• [What is expected]
Would you please set down the entries below exactly as shown?

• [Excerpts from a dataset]
== Segment start ==

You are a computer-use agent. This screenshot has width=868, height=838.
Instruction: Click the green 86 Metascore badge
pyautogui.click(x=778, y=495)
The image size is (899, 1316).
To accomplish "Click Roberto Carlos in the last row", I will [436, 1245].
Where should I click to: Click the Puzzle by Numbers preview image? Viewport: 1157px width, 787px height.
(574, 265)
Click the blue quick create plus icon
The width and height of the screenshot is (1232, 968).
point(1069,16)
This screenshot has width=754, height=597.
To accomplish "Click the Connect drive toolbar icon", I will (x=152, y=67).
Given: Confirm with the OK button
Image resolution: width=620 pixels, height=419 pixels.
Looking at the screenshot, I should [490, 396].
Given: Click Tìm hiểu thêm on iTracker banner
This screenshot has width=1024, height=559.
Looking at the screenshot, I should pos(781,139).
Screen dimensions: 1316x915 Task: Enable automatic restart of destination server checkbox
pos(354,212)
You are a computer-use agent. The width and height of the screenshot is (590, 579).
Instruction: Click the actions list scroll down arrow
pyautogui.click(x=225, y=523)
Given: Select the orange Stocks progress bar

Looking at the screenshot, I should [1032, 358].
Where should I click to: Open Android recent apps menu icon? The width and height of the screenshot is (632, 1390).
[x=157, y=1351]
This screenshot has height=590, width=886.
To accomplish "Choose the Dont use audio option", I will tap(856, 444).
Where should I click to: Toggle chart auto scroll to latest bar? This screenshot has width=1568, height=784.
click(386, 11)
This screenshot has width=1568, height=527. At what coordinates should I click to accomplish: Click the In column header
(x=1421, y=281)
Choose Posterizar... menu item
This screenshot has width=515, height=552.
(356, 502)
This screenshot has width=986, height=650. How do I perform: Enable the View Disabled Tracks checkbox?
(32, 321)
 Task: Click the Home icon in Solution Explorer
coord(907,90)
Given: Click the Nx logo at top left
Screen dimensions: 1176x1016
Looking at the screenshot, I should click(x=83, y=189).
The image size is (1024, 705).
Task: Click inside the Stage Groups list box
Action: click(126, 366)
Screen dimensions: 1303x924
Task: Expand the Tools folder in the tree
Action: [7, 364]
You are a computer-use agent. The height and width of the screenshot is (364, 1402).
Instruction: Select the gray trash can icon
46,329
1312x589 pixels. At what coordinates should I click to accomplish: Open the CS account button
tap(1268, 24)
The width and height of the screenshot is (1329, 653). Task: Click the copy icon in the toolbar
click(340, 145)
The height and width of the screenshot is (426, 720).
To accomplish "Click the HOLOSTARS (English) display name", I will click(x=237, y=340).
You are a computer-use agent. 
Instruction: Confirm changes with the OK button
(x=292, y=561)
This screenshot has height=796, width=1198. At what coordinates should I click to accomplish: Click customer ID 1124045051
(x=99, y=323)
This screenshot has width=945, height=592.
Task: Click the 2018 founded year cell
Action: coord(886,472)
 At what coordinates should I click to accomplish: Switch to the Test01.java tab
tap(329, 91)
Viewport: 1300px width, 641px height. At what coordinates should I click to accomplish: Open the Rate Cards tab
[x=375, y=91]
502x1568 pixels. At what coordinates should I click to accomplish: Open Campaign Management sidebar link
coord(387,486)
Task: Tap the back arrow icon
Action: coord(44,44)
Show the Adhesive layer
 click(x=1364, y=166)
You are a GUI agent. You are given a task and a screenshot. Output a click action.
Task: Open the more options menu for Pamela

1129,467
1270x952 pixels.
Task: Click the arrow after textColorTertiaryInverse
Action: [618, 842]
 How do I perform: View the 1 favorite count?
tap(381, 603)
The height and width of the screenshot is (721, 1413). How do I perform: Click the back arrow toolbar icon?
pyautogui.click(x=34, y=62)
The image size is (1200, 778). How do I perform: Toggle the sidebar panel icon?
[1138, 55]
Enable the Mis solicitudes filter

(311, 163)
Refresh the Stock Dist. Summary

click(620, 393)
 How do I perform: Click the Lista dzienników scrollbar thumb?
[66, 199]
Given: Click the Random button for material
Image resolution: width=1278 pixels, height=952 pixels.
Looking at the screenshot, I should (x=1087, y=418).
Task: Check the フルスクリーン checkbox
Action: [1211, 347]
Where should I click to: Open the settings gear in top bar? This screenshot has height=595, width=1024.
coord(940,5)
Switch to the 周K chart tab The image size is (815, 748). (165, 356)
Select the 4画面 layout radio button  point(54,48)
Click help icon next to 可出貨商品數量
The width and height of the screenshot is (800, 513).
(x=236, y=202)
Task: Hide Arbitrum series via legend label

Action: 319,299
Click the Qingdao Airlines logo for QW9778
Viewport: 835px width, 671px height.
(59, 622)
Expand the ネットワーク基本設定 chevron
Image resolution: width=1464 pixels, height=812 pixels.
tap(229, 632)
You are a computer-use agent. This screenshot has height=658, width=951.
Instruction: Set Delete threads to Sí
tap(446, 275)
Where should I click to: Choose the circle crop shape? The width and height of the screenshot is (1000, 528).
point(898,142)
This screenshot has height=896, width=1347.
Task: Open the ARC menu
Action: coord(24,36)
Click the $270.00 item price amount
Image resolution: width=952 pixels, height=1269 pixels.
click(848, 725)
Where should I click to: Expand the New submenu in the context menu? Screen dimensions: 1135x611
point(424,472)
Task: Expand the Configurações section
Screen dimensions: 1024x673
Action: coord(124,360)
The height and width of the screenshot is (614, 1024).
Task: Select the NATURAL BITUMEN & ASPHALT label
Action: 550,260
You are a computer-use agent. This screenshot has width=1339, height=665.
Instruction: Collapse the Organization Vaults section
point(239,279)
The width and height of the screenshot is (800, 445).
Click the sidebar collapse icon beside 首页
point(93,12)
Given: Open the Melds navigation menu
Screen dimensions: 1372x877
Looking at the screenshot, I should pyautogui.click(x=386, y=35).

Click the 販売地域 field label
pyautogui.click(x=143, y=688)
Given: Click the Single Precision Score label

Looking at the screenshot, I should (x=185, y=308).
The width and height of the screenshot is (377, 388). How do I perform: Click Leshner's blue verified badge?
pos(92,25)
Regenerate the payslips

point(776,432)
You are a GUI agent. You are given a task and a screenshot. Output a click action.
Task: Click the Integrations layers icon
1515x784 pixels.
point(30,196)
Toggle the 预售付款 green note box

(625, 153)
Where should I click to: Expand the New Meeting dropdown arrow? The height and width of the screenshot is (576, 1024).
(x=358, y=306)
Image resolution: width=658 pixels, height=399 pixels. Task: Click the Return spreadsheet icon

== Segment end ==

• [Solution]
You are a computer-use agent. This screenshot has width=868, height=838.
Instruction: Click the green 86 Metascore badge
pyautogui.click(x=778, y=495)
The image size is (899, 1316).
To accomplish "Click Roberto Carlos in the last row", I will [436, 1245].
Where should I click to: Click the Puzzle by Numbers preview image? Viewport: 1157px width, 787px height.
(574, 265)
Click the blue quick create plus icon
The width and height of the screenshot is (1232, 968).
point(1069,16)
This screenshot has width=754, height=597.
To accomplish "Click the Connect drive toolbar icon", I will (x=152, y=67).
Given: Confirm with the OK button
Image resolution: width=620 pixels, height=419 pixels.
Looking at the screenshot, I should [490, 396].
Given: Click Tìm hiểu thêm on iTracker banner
This screenshot has width=1024, height=559.
Looking at the screenshot, I should pos(781,139).
Screen dimensions: 1316x915 Task: Enable automatic restart of destination server checkbox
pos(354,212)
You are a computer-use agent. The width and height of the screenshot is (590, 579).
Instruction: Click the actions list scroll down arrow
pyautogui.click(x=225, y=523)
Given: Select the orange Stocks progress bar

Looking at the screenshot, I should [1032, 358].
Where should I click to: Open Android recent apps menu icon? The width and height of the screenshot is (632, 1390).
[x=157, y=1351]
This screenshot has height=590, width=886.
To accomplish "Choose the Dont use audio option", I will tap(856, 444).
Where should I click to: Toggle chart auto scroll to latest bar? This screenshot has width=1568, height=784.
click(386, 11)
This screenshot has width=1568, height=527. At what coordinates should I click to accomplish: Click the In column header
(x=1421, y=281)
Choose Posterizar... menu item
This screenshot has width=515, height=552.
(356, 502)
This screenshot has width=986, height=650. How do I perform: Enable the View Disabled Tracks checkbox?
(32, 321)
 Task: Click the Home icon in Solution Explorer
coord(907,90)
Given: Click the Nx logo at top left
Screen dimensions: 1176x1016
Looking at the screenshot, I should click(x=83, y=189).
The image size is (1024, 705).
Task: Click inside the Stage Groups list box
Action: click(126, 366)
Screen dimensions: 1303x924
Task: Expand the Tools folder in the tree
Action: [7, 364]
You are a computer-use agent. The height and width of the screenshot is (364, 1402).
Instruction: Select the gray trash can icon
46,329
1312x589 pixels. At what coordinates should I click to accomplish: Open the CS account button
tap(1268, 24)
The width and height of the screenshot is (1329, 653). Task: Click the copy icon in the toolbar
click(340, 145)
The height and width of the screenshot is (426, 720).
To accomplish "Click the HOLOSTARS (English) display name", I will click(x=237, y=340).
You are a computer-use agent. 
Instruction: Confirm changes with the OK button
(x=292, y=561)
This screenshot has height=796, width=1198. At what coordinates should I click to accomplish: Click customer ID 1124045051
(x=99, y=323)
This screenshot has width=945, height=592.
Task: Click the 2018 founded year cell
Action: coord(886,472)
 At what coordinates should I click to accomplish: Switch to the Test01.java tab
tap(329, 91)
Viewport: 1300px width, 641px height. At what coordinates should I click to accomplish: Open the Rate Cards tab
[x=375, y=91]
502x1568 pixels. At what coordinates should I click to accomplish: Open Campaign Management sidebar link
coord(387,486)
Task: Tap the back arrow icon
Action: coord(44,44)
Show the Adhesive layer
 click(x=1364, y=166)
You are a GUI agent. You are given a task and a screenshot. Output a click action.
Task: Open the more options menu for Pamela

1129,467
1270x952 pixels.
Task: Click the arrow after textColorTertiaryInverse
Action: [618, 842]
 How do I perform: View the 1 favorite count?
tap(381, 603)
The height and width of the screenshot is (721, 1413). How do I perform: Click the back arrow toolbar icon?
pyautogui.click(x=34, y=62)
The image size is (1200, 778). How do I perform: Toggle the sidebar panel icon?
[1138, 55]
Enable the Mis solicitudes filter

(311, 163)
Refresh the Stock Dist. Summary

click(620, 393)
 How do I perform: Click the Lista dzienników scrollbar thumb?
[66, 199]
Given: Click the Random button for material
Image resolution: width=1278 pixels, height=952 pixels.
Looking at the screenshot, I should (x=1087, y=418).
Task: Check the フルスクリーン checkbox
Action: [1211, 347]
Where should I click to: Open the settings gear in top bar? This screenshot has height=595, width=1024.
coord(940,5)
Switch to the 周K chart tab The image size is (815, 748). (165, 356)
Select the 4画面 layout radio button  point(54,48)
Click help icon next to 可出貨商品數量
The width and height of the screenshot is (800, 513).
(x=236, y=202)
Task: Hide Arbitrum series via legend label

Action: 319,299
Click the Qingdao Airlines logo for QW9778
Viewport: 835px width, 671px height.
(59, 622)
Expand the ネットワーク基本設定 chevron
Image resolution: width=1464 pixels, height=812 pixels.
tap(229, 632)
You are a computer-use agent. This screenshot has height=658, width=951.
Instruction: Set Delete threads to Sí
tap(446, 275)
Where should I click to: Choose the circle crop shape? The width and height of the screenshot is (1000, 528).
point(898,142)
This screenshot has height=896, width=1347.
Task: Open the ARC menu
Action: coord(24,36)
Click the $270.00 item price amount
Image resolution: width=952 pixels, height=1269 pixels.
click(848, 725)
Where should I click to: Expand the New submenu in the context menu? Screen dimensions: 1135x611
point(424,472)
Task: Expand the Configurações section
Screen dimensions: 1024x673
Action: coord(124,360)
The height and width of the screenshot is (614, 1024).
Task: Select the NATURAL BITUMEN & ASPHALT label
Action: 550,260
You are a computer-use agent. This screenshot has width=1339, height=665.
Instruction: Collapse the Organization Vaults section
point(239,279)
The width and height of the screenshot is (800, 445).
Click the sidebar collapse icon beside 首页
point(93,12)
Given: Open the Melds navigation menu
Screen dimensions: 1372x877
Looking at the screenshot, I should pyautogui.click(x=386, y=35).

Click the 販売地域 field label
pyautogui.click(x=143, y=688)
Given: Click the Single Precision Score label

Looking at the screenshot, I should (x=185, y=308).
The width and height of the screenshot is (377, 388). How do I perform: Click Leshner's blue verified badge?
pos(92,25)
Regenerate the payslips

point(776,432)
You are a GUI agent. You are given a task and a screenshot. Output a click action.
Task: Click the Integrations layers icon
1515x784 pixels.
point(30,196)
Toggle the 预售付款 green note box

(625, 153)
Where should I click to: Expand the New Meeting dropdown arrow? The height and width of the screenshot is (576, 1024).
(x=358, y=306)
Image resolution: width=658 pixels, height=399 pixels. Task: Click the Return spreadsheet icon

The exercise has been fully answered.